## Task prompt
Count the lines in the records below that contain the word "Pick", and state only that number.

## Data to use

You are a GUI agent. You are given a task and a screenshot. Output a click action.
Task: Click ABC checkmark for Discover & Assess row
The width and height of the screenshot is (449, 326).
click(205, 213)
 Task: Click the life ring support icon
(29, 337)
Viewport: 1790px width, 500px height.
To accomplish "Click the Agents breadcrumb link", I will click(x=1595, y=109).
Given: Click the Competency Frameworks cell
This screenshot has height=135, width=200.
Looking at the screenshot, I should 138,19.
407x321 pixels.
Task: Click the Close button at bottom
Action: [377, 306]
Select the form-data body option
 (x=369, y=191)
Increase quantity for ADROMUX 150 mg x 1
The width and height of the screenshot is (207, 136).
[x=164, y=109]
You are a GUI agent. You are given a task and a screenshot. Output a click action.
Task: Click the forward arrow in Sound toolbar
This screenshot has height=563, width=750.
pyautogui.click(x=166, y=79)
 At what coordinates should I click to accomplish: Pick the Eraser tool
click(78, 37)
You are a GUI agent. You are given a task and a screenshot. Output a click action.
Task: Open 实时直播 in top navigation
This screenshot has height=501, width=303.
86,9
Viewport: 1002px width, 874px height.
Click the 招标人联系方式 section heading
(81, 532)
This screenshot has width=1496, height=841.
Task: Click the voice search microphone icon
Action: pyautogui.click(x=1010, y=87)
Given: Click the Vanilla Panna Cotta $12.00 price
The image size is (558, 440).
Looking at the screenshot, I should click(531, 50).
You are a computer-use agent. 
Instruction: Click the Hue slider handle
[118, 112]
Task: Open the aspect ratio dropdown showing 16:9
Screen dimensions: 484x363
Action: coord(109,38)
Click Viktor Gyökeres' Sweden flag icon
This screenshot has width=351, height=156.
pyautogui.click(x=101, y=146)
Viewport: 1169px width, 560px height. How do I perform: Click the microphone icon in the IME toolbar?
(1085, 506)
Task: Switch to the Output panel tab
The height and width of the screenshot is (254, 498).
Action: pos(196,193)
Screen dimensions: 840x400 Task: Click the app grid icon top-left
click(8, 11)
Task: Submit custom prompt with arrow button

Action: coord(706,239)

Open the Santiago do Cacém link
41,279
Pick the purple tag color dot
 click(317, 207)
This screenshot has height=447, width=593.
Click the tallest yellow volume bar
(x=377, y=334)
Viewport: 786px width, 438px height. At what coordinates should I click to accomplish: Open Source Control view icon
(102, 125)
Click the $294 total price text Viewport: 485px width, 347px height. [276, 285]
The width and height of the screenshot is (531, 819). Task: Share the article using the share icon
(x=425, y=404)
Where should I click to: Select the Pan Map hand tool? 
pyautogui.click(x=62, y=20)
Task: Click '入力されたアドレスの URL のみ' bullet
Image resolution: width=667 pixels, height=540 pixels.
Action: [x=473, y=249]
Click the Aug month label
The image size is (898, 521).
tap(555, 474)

## Expected answer
2